İşte CHP'deki omurgasızlık hikayesinin perde arkası! İmamoğlu'nun travmatik siyasi eziklik hezimeti
CHP'li İmamoğlu 4 yıllık belediye başkanlığı döneminde aylarca "cumhurbaşkanı adayı" olmak için çabaladı. Beceremeyince İP lideri Akşener tarafından verilen Cumhurbaşkanı yardımcısı unvanıyla yetindi. Kılıçdaroğlu tarafından adaylığı engellenen İBB Başkanı, geçtiğimiz güne kadar da "değişim" sloganıyla CHP Genel Başkanlığına da oynadı. Burada da CHP liderinin engeliyle karşılaşan İmamoğlu, tekrar koltuk sahibi olmak için yeniden İBB şemsiyesine sığındı. İmamoğlu'nun yaşadığı bu "travmatik siyasi eziklik hezimetini" kaleme alan Sabah Gazetesi yazarı Mahmut Övür, dikkat çeken ifadeler kullandı.

• **Yazılı görev**
İmamoğlu'nun adaylık ve genel başkanlık girişimlerini anlatan haber metnini, son cümlesinden sonra gelecek kısımla tamamlayın.

• **Verilen veriler**

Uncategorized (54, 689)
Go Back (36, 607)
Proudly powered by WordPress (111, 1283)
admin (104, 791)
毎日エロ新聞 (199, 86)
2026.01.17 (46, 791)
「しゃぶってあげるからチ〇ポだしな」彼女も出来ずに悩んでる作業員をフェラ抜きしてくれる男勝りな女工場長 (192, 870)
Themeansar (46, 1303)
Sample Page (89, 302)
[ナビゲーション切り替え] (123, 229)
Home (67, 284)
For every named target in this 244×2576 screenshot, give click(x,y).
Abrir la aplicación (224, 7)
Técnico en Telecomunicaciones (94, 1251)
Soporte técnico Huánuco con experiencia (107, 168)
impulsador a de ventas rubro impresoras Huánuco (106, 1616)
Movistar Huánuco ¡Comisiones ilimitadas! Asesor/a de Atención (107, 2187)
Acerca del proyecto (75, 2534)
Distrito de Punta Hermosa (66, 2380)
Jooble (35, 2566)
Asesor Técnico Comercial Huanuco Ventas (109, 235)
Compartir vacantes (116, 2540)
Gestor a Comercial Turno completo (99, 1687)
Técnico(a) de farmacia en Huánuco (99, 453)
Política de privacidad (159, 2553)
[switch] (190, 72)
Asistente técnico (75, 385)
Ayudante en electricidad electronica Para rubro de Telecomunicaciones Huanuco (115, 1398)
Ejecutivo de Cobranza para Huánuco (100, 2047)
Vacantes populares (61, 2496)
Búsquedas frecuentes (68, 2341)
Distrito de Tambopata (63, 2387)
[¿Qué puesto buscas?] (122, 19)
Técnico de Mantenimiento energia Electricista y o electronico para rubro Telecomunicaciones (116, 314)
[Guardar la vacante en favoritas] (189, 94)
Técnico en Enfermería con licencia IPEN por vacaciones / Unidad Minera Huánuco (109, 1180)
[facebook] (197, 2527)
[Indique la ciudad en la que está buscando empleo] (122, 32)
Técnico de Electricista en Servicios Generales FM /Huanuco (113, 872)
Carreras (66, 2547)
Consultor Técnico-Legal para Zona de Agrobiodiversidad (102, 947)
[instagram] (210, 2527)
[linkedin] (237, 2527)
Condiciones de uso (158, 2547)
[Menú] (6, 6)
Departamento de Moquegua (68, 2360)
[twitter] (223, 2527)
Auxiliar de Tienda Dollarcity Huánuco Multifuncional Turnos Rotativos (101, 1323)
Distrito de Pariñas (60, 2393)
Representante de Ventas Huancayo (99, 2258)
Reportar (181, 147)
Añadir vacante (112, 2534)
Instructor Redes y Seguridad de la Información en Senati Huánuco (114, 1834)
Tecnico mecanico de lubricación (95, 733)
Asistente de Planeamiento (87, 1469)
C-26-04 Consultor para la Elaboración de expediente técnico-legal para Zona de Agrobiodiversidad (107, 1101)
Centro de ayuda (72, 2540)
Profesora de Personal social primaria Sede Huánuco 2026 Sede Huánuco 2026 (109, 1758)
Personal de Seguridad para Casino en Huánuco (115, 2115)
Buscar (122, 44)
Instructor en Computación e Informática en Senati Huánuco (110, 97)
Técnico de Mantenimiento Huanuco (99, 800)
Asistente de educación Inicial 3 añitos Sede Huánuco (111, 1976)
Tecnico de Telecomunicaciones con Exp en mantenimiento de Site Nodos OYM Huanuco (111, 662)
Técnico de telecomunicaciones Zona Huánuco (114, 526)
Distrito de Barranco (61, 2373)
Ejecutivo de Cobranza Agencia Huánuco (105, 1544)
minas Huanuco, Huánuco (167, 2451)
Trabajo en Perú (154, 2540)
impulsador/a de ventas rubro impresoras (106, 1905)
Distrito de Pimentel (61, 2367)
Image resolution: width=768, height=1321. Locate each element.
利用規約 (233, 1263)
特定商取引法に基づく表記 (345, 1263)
...
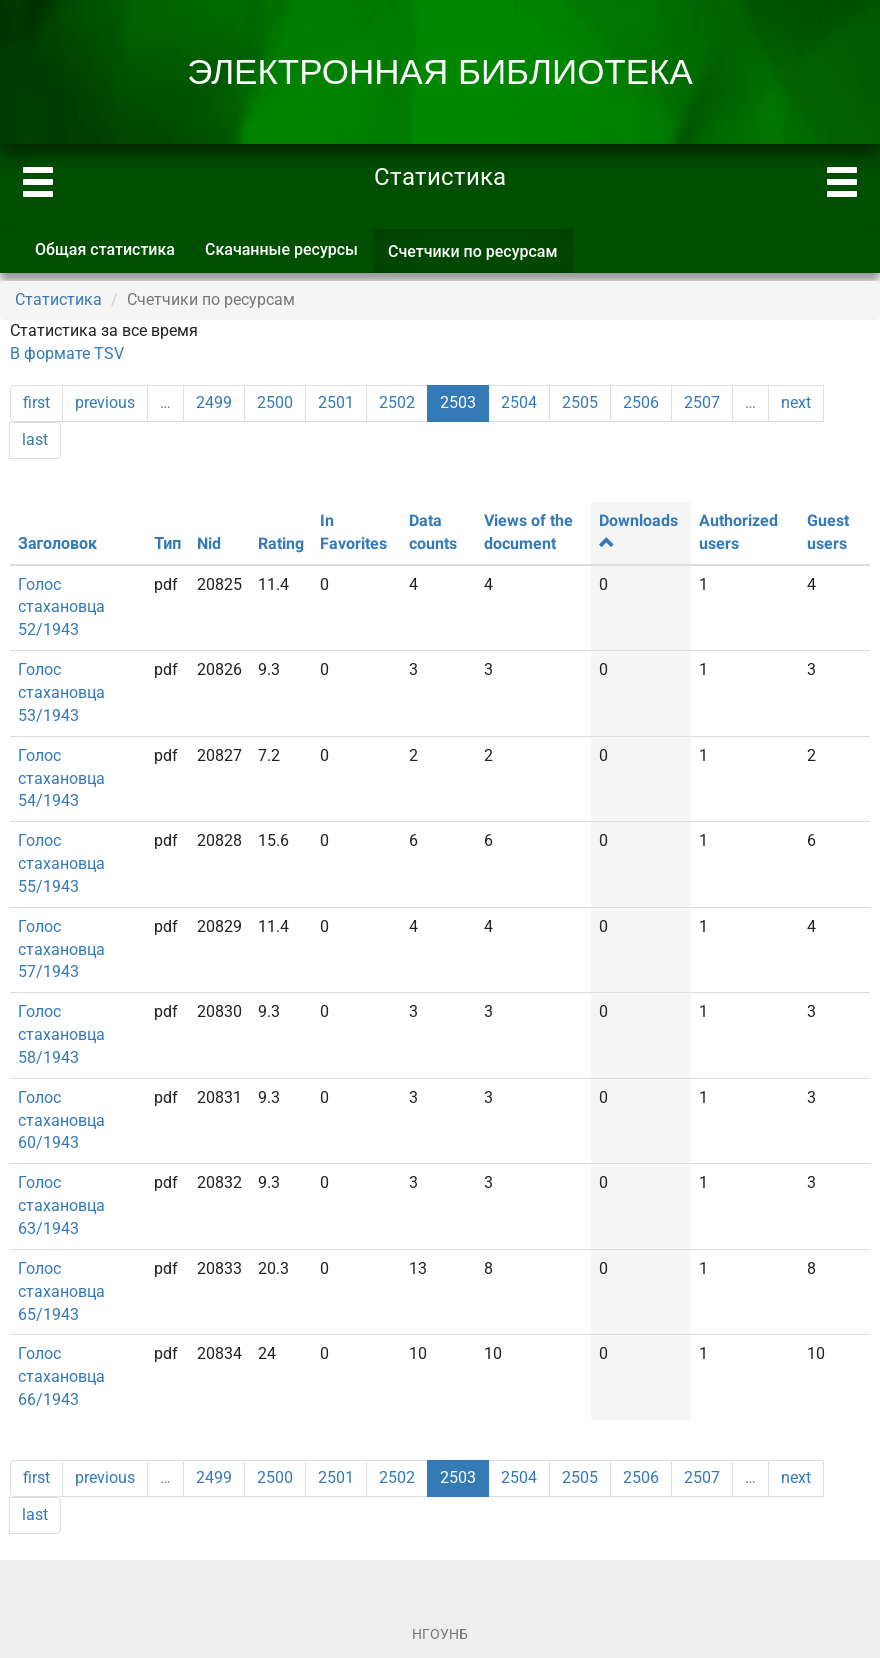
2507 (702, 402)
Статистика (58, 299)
...
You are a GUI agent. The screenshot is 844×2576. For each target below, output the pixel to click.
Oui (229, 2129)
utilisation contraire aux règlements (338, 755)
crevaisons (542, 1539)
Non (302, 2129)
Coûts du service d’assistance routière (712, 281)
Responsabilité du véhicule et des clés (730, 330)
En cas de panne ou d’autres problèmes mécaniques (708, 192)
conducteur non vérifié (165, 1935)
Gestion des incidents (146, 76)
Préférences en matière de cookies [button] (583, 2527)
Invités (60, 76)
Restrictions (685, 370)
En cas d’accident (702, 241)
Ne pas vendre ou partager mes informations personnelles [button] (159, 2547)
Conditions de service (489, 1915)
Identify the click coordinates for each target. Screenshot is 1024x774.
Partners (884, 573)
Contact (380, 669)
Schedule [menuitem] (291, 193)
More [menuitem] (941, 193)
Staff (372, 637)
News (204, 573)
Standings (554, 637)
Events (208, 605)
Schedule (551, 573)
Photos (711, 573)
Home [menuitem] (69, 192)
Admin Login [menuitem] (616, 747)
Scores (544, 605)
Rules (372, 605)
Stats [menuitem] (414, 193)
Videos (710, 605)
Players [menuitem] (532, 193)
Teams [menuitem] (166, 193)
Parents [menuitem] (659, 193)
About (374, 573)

• **Nihai sonuç**
İşte Sabah Gazetesi yazarı Mahmut Övür'ün "CHP'de 'ateşkes' ilanı" başlıklı yazısı:
Nihayet İBB Başkanı Ekrem İmamoğlu, kiminle dans ettiğinin farkına vardı ve usta bir manevrayla çark etti:
"Ben de kendimi İstanbul ile mühürlü kabul ediyorum. İstanbul'u bir kez daha savunmak için yola çıkıyorum."
Zaten CHP Genel Başkanı Kemal Kılıçdaroğlu'nun istediği de buydu. İmamoğlu ve A Takımı'nın bütün operasyonlarına rağmen Kılıçdaroğlu hiç renk vermiyor, kendi grup başkanının bile oyun içinde oyun kurmasına sesini çıkarmıyor ve bekliyordu.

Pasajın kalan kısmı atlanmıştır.